Spaß und ein guter Zweck
Was der Bereitschaftsleiterin am Rettungshundewesen am meisten zusagt, ist die Kombination einer tollen Freizeitbeschäftigung mit dem vierbeinigen Kameraden, die eben nicht nur allein sportlichen Aspekten Rechnung trägt, sondern auch einem Zweck dient, der helfen kann, Menschenleben zu retten.
Dabei gibt es durchaus auch Einsätze, die an die Grenzen der Belastbarkeit gehen. Auch im Entführungs- und Mordfall Maria Bögerl wandte sich die Polizei an die DRK-Rettungshundestaffel. Es sei ein Einsatz gewesen unter „extremen Bedingungen, in enger Zusammenarbeit mit der Polizei“, erinnert sich Gertrud Fucker. Hinzu kam eine erhöhte psychische Belastung. „Wir wussten, in diesem Fall hatten wir es mit einem Verbrechen zu tun. Und die öffentliche Aufmerksamkeit hatte eine ganz andere Dimension.“
Unterm Strich aber sind es die freudigen Momente der Kooperation zwischen Mensch und Tier, die das zeitaufwendige Hobby bereichern. Auch sogenannte „Rentenhunde“, die zur Vermisstensuche nicht mehr eingesetzt werden können, dürfen noch mittrainieren. Gertrud Fucker selbst, die seit 40 Jahren dem DRK angehört, nennt drei Schapendoes (niederländische Hütehunde) ihr eigen. Der älteste von ihnen heißt „Räuber“, ist mit gut 13 Lenzen schon im „Rentenalter“. Sein Kollege „Knopf“ ist neun Jahre alt und ausgebildeter Flächensuchhund, der kleine „Joey“ ist mit anderthalb Jahren noch in der Ausbildung. Der zweifachen Mutter, die ursprünglich aus Gussenstadt kommt und bei der BSH in Giengen in der Teamleitung der Entwicklung beschäftigt ist, dürfte es damit auch in der Freizeit nie langweilig werden. Aber wie gesagt: Ein Leben ohne Hunde ist für sie und ihren Mann Frieder nicht vorstellbar. „Nicht einmal ein Urlaub“, ergänzt sie. Was könnte einen Menschen für die Leitung einer Rettungshundestaffel wohl besser qualifizieren?
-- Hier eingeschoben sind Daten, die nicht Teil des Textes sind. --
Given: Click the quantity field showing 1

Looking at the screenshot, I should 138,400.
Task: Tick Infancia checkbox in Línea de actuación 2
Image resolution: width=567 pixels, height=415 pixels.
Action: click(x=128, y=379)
Hunde und ihr ausgeprägter Geruchssinn
Was Hunde zur Personensuche besonders qualifiziert, ist ihre Nase. Ein Hund riecht im Durchschnitt mindestens 44mal besser als ein Mensch und verfügt darüber hinaus über ein Geruchsgedächtnis, das heißt, er kann sich an Gerüche erinnern.
Ein Phänomen ist auch, dass Hunde die Wahrnehmungen, die sie über den rechten oder linken Nasenflügel aufnehmen, differenzieren können. Das heißt, sie riechen sozusagen stereo.
Die Fähigkeit, Gerüche zu differenzieren, gepaart mit der Leidenschaft, mit Menschen partnerschaftlich zusammenzuarbeiten, machen Hunde für die Personensuche so wertvoll, betont folgerichtig auch Gertrud Fucker.